Also, there seems to be a DRASTIC lack of knowledge about the development of the Christian Church as a whole, on all sides. Everyone seems to throw around examples from “the early” church to back up their support of decentralization or whatever changes they want to make. Yet everyone’s education on the matter seems to stop just after constantine legalized christianity. The MOST IMPORTANT part of Church history is not the early church, its not the crusades, its not the inquisition, nor is it the counter reformation. Those things are all AFTER THE CHURCH IS SOLIDIFIED IN THE FORM YOU SEE TODAY.

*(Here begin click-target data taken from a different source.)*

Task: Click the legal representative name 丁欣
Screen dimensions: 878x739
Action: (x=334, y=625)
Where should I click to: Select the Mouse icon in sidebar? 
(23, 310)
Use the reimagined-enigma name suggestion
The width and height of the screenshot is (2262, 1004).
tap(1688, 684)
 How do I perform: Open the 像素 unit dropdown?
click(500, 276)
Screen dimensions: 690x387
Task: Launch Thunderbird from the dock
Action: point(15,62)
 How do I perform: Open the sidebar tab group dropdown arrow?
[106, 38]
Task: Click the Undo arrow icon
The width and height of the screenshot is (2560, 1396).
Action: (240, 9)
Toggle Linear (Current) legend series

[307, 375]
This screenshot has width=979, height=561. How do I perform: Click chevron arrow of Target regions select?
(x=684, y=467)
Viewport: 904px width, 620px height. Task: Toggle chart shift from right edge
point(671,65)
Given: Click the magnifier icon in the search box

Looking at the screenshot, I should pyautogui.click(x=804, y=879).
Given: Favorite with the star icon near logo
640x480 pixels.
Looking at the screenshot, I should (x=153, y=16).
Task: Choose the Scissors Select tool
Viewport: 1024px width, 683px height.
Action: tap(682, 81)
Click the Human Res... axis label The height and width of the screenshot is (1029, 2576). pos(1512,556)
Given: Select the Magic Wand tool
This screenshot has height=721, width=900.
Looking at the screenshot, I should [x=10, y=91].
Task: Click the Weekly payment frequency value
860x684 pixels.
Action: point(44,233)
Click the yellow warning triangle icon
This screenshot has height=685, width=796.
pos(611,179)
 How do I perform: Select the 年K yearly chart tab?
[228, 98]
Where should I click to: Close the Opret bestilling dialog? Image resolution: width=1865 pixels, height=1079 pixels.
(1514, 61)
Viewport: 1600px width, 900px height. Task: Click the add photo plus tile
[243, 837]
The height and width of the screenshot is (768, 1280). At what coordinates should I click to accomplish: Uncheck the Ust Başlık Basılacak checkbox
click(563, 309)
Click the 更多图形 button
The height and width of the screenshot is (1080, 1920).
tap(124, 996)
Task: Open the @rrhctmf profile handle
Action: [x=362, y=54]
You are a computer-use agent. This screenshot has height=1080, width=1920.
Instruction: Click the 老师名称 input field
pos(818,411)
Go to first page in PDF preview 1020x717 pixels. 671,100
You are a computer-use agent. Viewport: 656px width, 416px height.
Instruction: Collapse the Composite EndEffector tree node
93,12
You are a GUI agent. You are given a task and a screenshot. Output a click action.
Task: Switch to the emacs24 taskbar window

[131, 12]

Everyone has a huge blind spot in their understanding of the church: the developments and the great councils AFTER constantine and BEFORE the middle-ages. Understanding the great heresies and the great councils called to resolve them is crucial to understanding the church today. For example, the power of the bishop of Rome slowly built until it effectively became a monarchical office in the early middle-ages FOR A REASON. THe power of the Pope is the resolution to a fundamental problem in semantics that is a natural product of having hundreds of bishops with all the same amount of authority. The pope is effectively a tie breaker when Bishops cannot resolve their differences. The AUTHORITY of the pope is THE ONE SINGLE THING that has kept the Catholic Church from splitting hundreds of times over throughout the 2,000 years it has been around. The tie breaking authority of the pope is what keeps the catholic church out of the disunity of the orthodox churches (where patriarchs are quick to start their own break away communities if the majority do not vote in their favor) and from the situation that the current anglican church finds itself in (about to split in two because its collegiate system cannot settle the issues it currently faces because they have reached a stalemate and there is no tie breaker).
ANyone who wants to change the church in any manner yet does not have an adequate understanding of the foundational councils, the great heresies, and the major disagreements in the pre-medival church severely hinder the reform process as they are trying to change something that they do not truly understand. Not to mention, the vatican hierarchy, which does understand these foundational things, is not going to take any reform proposal seriously when they are suggested by someone who fails to demonstrate a working knowledge of WHY THINGS ARE THE WAY THEY ARE IN THE FIRST PLACE.